SURGERY/OTHER PROCEDURES

• Prior to any diagnostics or intervention, the patient must be stabilized.

• Surgical management may be required in some cases depending on the etiology and the patient’s medical condition.

• Examples of surgical management: If the collecting system is infected and obstructed or renal abscess is present, percutaneous drainage and antibiotics are the mainstays of treatment. If dealing with a ruptured AML, embolization should be considered. Renal tumors should be treated on an elective basis. Emergent nephrectomy for ruptured AML or XGP/emphysematous pyelonephritis may be necessary.

ADDITIONAL TREATMENT

Radiation Therapy

NA

Additional Therapies

NA

Complementary & Alternative Therapies

NA

ONGOING CARE

• Follow-up for flank pain will also be dictated by the etiology and acuity of the clinical presentation. Repeat imaging or other lab studies may be required depending on response to initial therapy.

• If clinical picture fails to improve or worsens, a change in therapy should be instituted (ie, different antibiotic, PCN, surgical intervention).

PROGNOSIS

In general, for nephrolithiasis, the prognosis is good but this may vary for other etiologies.

COMPLICATIONS

Longstanding ureteral obstruction can cause permanent loss of renal function.

FOLLOW-UP

Patient Monitoring

Periodic renal imaging, urinalysis, or 24-hr urine may be indicated for patients with stone disease. Follow-up may be more or less intensive based on etiology.

Patient Resources

MedlinePlus http://www.nlm.nih.gov/medlineplus/ency/article/003113.htm

REFERENCES

1. Carter MR, Green BR. Renal calculi: Emergency department diagnosis and treatment. Emerg Med Pract. 2011;13(7):1.

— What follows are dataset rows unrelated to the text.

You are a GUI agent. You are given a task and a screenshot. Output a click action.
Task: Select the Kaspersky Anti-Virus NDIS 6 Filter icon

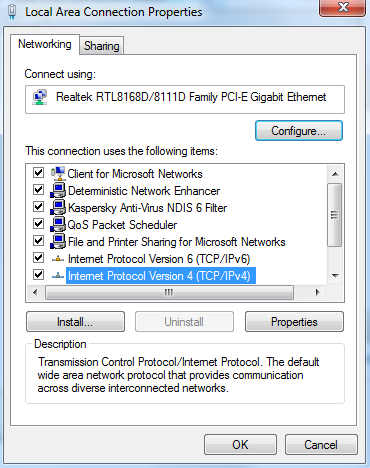tap(58, 207)
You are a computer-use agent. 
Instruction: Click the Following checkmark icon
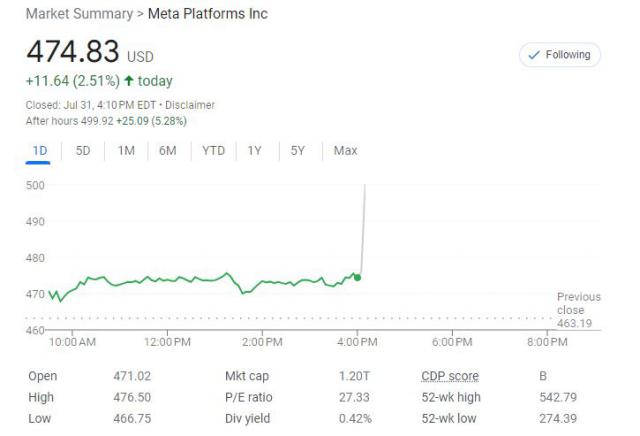[x=533, y=55]
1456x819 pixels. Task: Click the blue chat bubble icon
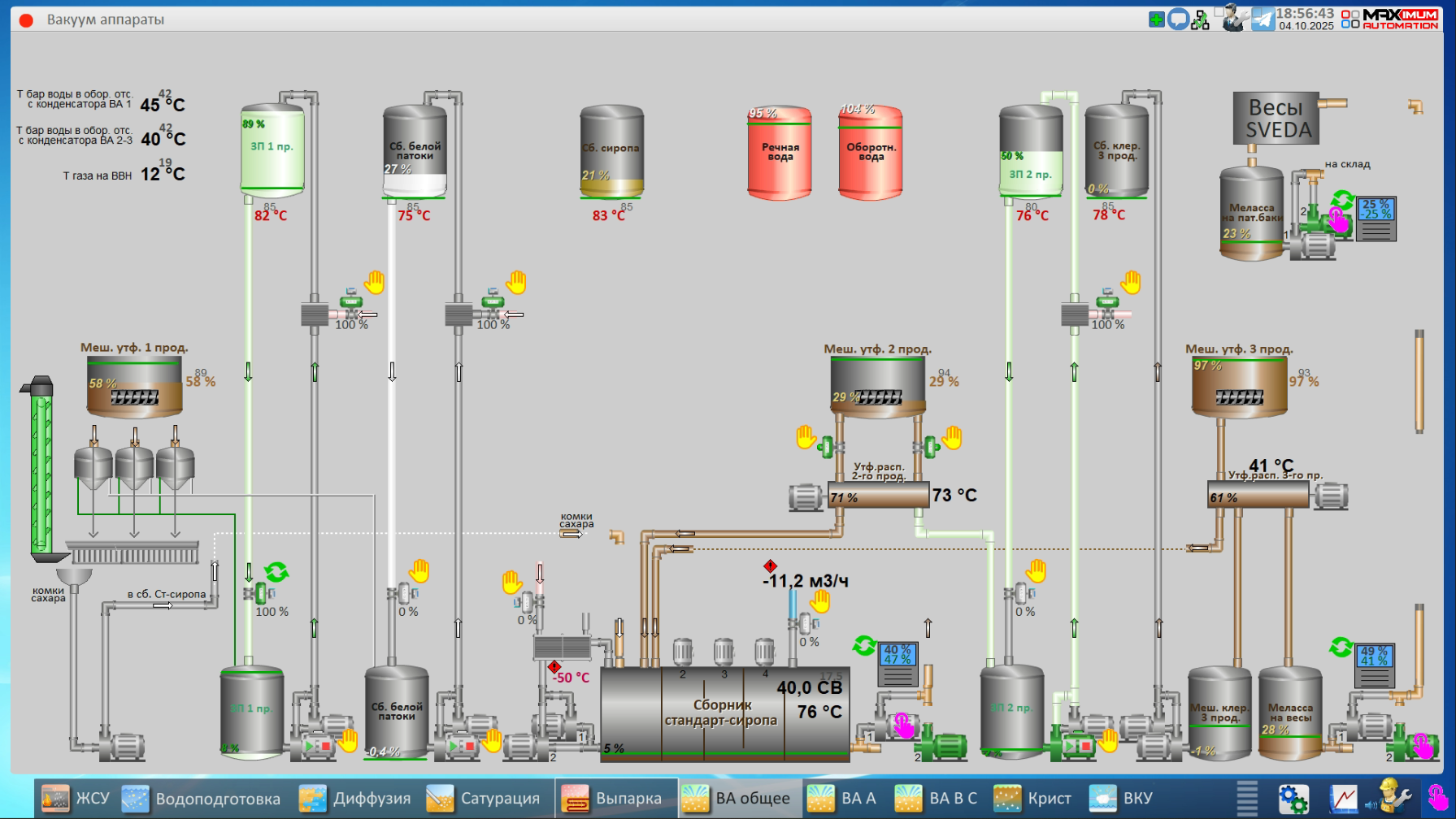[1178, 20]
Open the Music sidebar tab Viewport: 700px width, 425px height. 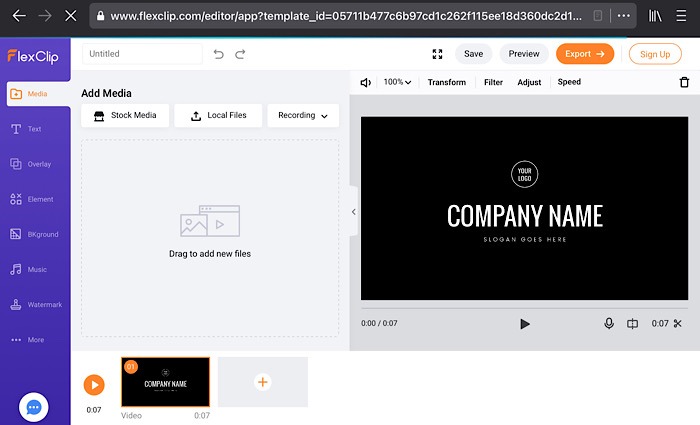(x=35, y=269)
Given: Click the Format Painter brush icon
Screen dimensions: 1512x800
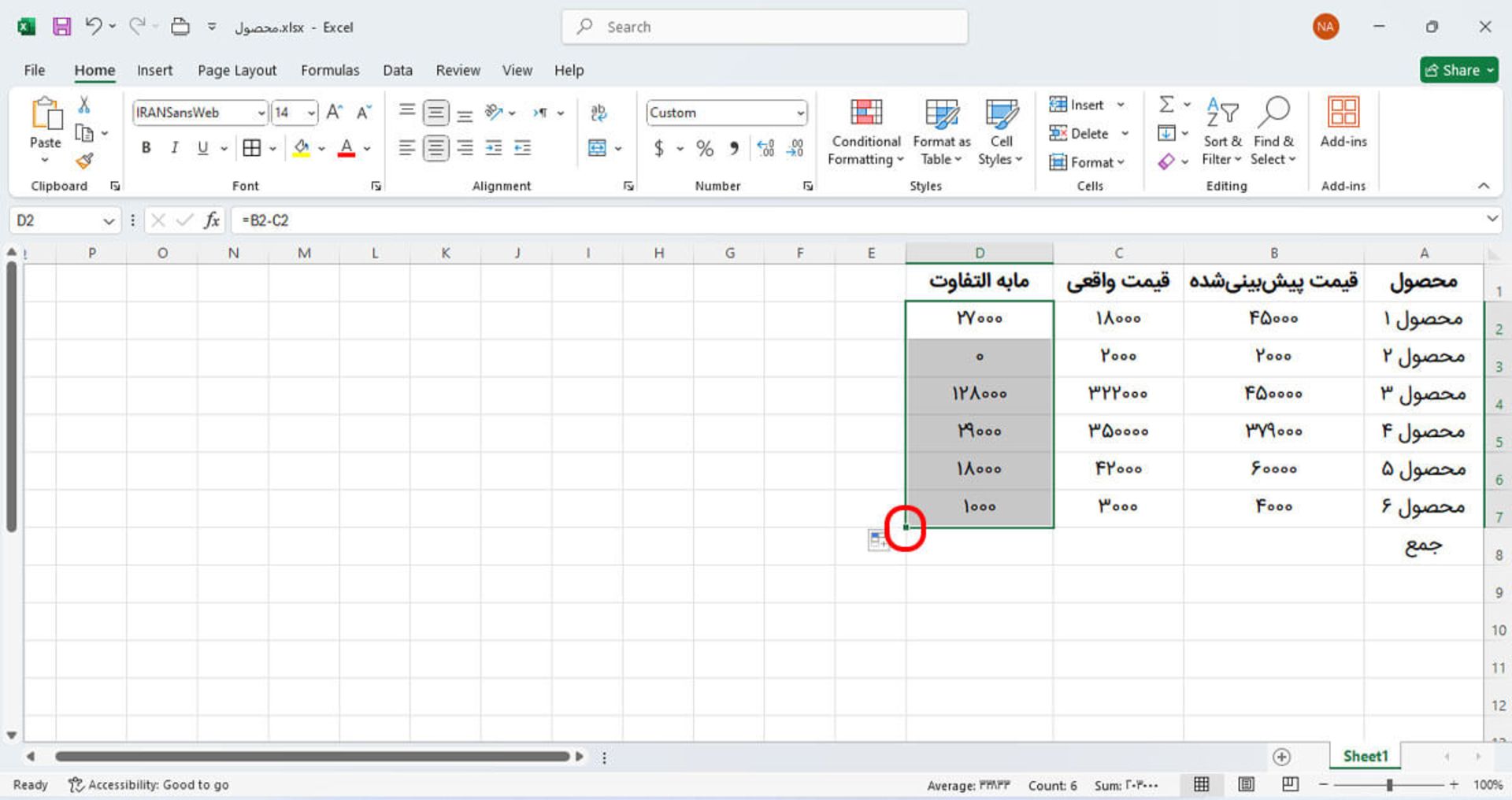Looking at the screenshot, I should (x=84, y=161).
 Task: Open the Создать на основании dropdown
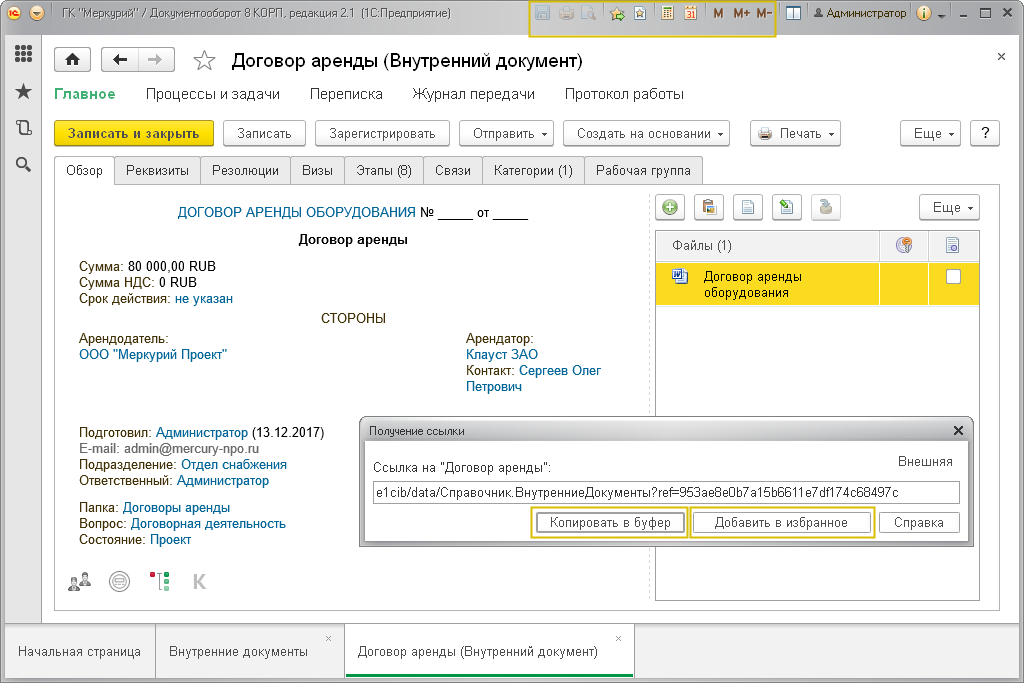[x=647, y=133]
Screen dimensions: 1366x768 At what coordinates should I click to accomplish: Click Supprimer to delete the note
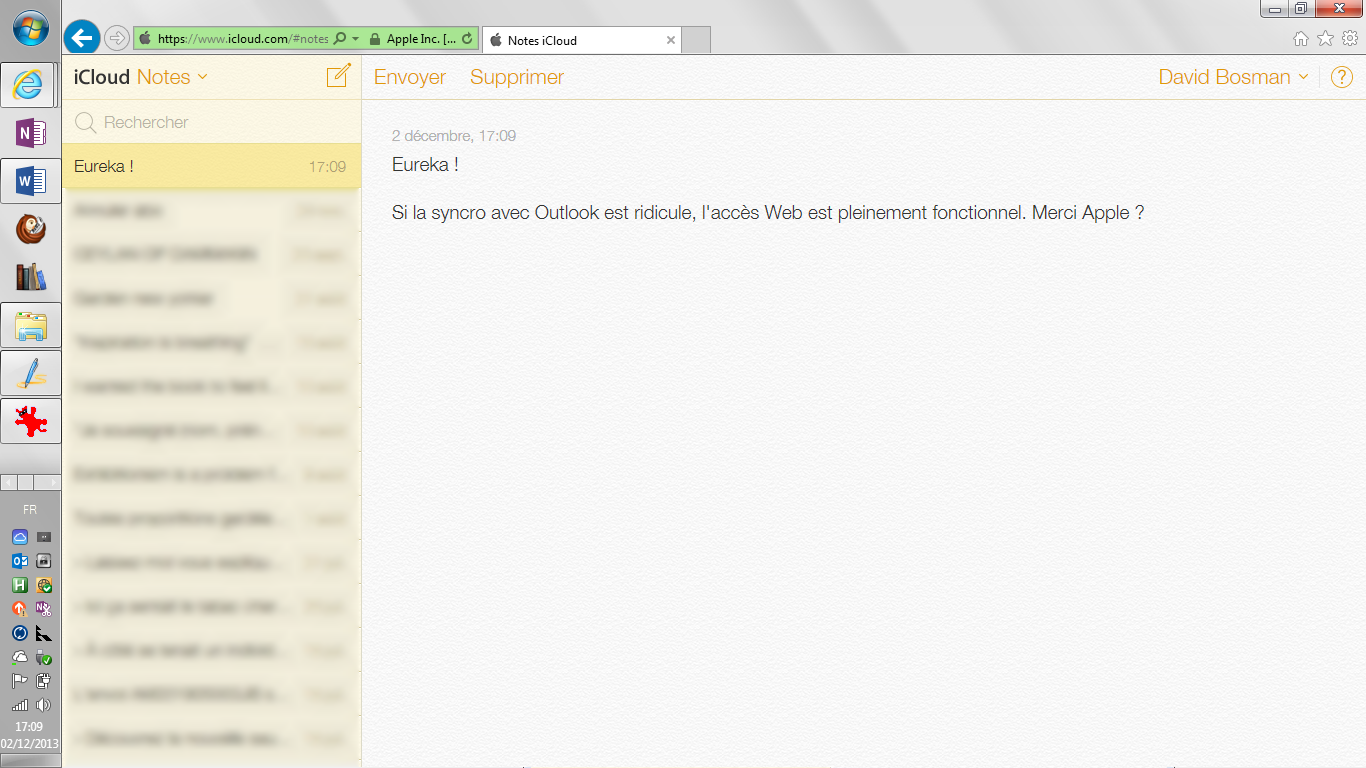[x=516, y=76]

2. Coursey CA, Casalino DD, Remer EM, et al. ACR Appropriateness Criteria acute onset flank pain–suspicion of stone disease. Ultrasound Q. 2012;28(3):227–233.

3. Marx JA, Hockberger RS, Walls RM, et al. Rosen’s Emergency Medicine: Concepts and Clinical Practice. 7th ed. St Louis, MO: Mosby; 2010.

ADDITIONAL READING

N/A

See Also (Topic, Algorithm, Media)

• Calcifications, Abdominal and Pelvic

• Hydronephrosis/Hydroureteronephrosis (Dilated Ureter/Renal Pelvis), Adult

• Renal Mass

• Urolithiasis, Adult, General

• Urolithiasis, Pediatric, General Considerations

CODES

ICD9

• 592.9 Urinary calculus, unspecified

• 788.0 Renal colic

• 789.09 Abdominal pain, other specified site

ICD10

• N20.9 Urinary calculus, unspecified

• N23 Unspecified renal colic

• R10.9 Unspecified abdominal pain

CLINICAL/SURGICAL PEARLS

• Flank pain associated with fever and chills may represent urinary tract infection (pyelonephritis).

• Abdominal aortic aneurysm is a potentially life-threatening cause of flank pain.